The #FreeBritney movement saga has continued after a judge decided Thursday that Britney Spears' estate will remain shared between a third-party and her father, Jamie Spears, who has held control over the pop stars' finances, career, and well-being for 13 years, according to reports.
 
The 39-year-old singer was placed in a legal conservatorship completely controlled by her father, Jamie, in 2008 after she was struggling with mental health concerns, CBS News reported. A conservatorship is more commonly imposed on elderly persons or someone with cognitive impairment, according to the California court system.
 
Last year, Britney's lawyer Samuel D. Ingham III told the court that she "strongly opposed" her father serving as her sole conservator and sought a third-party to hold control of her estate.
 
Her father was not removed from the conservatorship, but a third-party, Bessemer Trust, was added as co-conservator in November, Inside Edition Digital previously reported. Judge Brenda Penny rejected the singer's request to remove her father completely as a conservator.
 
In Thursday's hearing, Penny ordered that both Jamie Spears and Bessemer Trust collaborate together on a budget and investment plan for the pop star.
 
Still, Ingham reiterated Britney's sentiment that she does not want her father to play a role in her finances.
 
"It's no secret that my client does not want her father as her conservator but we recognize that removal is a separate issue," attorney Sam Ingham said, according to CBS News.
 
Jamie's attorney, Vivian Thoreen, called the co-conservatorship "unclear and ambiguous" which Ingham disputed saying that it is intended to be an "equal" split.
 
Jamie's legal team has asserted that Britney's estate went from being in debt to increase to a value of over $60 million while he has been conservator.
 
The parties are expected to return to court on March 17.

For the first time since the release of The New York Times documentary, “Framing Britney Spears,” Justin Timberlake has spoken out in response to recent backlash for the role some say he played in the media’s portrayal of Britney.

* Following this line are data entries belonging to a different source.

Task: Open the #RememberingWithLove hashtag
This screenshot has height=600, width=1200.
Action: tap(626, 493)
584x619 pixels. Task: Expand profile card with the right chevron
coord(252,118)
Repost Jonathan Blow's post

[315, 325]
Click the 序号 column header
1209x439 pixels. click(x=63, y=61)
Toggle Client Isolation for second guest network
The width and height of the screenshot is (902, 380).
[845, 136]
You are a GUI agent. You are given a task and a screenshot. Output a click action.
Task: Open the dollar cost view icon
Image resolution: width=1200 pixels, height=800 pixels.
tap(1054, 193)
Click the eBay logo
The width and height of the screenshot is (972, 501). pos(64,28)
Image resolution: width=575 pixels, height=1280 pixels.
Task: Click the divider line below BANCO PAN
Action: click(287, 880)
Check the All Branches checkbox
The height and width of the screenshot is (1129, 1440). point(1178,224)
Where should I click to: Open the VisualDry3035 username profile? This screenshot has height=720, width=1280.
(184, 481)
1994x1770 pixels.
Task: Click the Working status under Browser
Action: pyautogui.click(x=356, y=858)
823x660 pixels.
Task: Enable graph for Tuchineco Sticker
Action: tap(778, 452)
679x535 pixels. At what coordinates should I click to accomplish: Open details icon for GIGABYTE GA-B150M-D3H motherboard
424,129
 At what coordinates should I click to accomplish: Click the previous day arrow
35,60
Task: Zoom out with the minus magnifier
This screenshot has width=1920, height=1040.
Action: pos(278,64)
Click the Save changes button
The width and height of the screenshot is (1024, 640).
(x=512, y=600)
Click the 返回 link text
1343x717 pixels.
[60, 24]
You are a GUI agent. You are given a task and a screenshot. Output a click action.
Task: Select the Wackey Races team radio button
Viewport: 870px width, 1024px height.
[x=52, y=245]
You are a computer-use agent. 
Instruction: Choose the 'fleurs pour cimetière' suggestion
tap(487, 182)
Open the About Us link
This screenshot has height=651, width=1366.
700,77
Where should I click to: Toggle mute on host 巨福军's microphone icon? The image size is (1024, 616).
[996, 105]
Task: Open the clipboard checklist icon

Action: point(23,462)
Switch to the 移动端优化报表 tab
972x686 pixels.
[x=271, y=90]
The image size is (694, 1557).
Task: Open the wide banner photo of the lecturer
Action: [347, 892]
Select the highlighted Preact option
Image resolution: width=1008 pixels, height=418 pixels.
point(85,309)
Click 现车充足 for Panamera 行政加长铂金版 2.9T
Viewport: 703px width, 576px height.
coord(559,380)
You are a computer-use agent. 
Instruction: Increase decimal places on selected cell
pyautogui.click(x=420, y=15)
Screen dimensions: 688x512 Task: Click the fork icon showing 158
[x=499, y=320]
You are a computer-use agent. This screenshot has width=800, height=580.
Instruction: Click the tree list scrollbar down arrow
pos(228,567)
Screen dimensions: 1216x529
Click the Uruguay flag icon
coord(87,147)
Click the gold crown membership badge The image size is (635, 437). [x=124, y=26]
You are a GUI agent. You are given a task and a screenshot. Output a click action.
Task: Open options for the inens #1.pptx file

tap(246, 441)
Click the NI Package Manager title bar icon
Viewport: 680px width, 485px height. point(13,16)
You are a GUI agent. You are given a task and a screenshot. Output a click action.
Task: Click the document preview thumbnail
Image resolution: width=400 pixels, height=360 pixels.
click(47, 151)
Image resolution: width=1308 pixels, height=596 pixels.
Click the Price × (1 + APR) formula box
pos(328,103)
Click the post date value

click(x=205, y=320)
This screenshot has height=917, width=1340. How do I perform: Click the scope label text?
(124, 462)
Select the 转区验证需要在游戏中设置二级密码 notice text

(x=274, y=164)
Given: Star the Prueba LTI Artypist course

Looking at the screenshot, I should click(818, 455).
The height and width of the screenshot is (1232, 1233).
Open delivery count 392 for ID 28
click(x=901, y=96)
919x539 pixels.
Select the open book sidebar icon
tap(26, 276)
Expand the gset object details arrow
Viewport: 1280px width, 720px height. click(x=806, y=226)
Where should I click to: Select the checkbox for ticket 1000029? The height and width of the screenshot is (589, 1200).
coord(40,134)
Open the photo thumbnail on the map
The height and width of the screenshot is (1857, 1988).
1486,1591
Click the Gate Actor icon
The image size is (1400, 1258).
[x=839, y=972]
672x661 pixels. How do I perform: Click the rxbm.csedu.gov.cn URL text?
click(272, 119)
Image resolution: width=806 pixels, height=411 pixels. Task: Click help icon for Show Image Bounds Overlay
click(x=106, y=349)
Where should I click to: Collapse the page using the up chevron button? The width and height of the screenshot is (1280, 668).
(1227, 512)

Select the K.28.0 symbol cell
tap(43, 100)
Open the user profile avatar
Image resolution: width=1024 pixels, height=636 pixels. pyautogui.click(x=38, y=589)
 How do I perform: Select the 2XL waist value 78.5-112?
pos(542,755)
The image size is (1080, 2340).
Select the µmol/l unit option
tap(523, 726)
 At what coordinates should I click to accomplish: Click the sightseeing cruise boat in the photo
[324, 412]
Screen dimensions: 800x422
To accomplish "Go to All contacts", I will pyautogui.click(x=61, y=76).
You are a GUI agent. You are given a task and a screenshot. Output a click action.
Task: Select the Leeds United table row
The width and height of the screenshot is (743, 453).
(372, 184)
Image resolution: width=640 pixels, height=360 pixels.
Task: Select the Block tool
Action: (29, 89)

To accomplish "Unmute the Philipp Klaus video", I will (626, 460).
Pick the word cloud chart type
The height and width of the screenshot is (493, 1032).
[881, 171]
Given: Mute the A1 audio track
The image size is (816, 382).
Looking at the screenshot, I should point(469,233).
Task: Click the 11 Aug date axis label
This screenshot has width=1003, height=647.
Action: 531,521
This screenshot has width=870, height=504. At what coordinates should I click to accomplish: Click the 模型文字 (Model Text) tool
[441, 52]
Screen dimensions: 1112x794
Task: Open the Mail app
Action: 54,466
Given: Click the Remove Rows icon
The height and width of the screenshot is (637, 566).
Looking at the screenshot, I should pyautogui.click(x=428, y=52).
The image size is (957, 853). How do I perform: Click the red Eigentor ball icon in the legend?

The pair dated as teens for several years during what was reportedly the peak of both of their careers.

“I’ve seen the messages, tags, comments, and concerns and I want to respond,” Timberlake wrote in a statement posted to his Instagram Friday. “I am deeply sorry for the times in my life where my actions contributed to the problem, where I spoke out of turn, or did not speak up for what was right.”

“I understand that I fell short in these moments in many others and benefitted from a system that condones misogyny and racism," he wrote in the apology, which was also addressed to Janet Jackson.

Timberlake admitted to not being “perfect in navigating” the situation and said his apology, although it does not “absolve the past” is the “first step”.

He did not specifically cite any specific examples of his actions.